Exercise prompt ▸ Pull out every line of the data below that contains the word "with", copying each one in full.

Rows ▸
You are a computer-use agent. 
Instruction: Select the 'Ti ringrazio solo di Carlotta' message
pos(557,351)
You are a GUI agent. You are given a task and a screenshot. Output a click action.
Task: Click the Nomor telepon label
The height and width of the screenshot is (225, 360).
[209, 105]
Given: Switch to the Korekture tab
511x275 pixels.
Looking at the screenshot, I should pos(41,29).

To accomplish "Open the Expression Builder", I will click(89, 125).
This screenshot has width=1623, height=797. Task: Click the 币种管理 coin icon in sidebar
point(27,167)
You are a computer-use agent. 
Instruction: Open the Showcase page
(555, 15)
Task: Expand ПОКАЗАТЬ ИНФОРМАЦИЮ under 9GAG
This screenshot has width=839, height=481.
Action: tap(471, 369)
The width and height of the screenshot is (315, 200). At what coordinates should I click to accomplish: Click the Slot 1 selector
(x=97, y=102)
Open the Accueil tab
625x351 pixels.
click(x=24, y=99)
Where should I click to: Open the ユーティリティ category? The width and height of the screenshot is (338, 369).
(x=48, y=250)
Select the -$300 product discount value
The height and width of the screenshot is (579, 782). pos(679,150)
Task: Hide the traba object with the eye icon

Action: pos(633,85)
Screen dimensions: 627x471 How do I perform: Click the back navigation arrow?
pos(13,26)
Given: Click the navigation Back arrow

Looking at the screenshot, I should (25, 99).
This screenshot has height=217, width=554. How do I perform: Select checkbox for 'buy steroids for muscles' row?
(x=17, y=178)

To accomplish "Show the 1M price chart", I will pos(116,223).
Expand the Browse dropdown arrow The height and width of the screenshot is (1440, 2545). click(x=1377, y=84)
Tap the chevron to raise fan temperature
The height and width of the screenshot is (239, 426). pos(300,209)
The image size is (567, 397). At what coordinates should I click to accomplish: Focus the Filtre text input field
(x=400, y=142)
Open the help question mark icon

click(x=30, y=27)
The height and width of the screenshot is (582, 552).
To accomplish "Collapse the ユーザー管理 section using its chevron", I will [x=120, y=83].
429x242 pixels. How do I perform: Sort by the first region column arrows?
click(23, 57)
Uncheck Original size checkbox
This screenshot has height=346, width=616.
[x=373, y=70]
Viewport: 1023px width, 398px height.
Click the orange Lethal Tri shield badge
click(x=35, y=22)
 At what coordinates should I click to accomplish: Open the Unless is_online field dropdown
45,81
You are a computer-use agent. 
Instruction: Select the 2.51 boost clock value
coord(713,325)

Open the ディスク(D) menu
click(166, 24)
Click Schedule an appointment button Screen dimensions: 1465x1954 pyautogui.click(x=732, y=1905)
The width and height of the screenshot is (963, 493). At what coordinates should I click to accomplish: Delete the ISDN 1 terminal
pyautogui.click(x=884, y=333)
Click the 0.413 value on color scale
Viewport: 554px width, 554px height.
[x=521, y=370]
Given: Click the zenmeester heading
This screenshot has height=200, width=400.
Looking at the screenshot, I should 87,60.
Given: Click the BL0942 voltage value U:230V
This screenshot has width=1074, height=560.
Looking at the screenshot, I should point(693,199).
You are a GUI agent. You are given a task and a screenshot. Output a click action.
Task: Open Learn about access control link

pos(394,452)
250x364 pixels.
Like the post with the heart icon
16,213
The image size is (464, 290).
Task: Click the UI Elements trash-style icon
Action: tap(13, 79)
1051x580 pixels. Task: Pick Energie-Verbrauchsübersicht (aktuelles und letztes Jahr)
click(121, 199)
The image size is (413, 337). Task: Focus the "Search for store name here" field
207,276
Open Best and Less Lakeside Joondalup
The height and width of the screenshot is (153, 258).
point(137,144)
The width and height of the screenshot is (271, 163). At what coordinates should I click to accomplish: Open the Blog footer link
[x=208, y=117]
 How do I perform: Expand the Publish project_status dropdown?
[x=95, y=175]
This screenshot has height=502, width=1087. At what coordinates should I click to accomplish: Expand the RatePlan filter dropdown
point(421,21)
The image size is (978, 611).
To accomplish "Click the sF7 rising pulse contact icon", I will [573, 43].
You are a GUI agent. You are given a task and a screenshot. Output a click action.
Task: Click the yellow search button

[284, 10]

Exercise output ▸
Task: Hide the traba object with the eye icon
Like the post with the heart icon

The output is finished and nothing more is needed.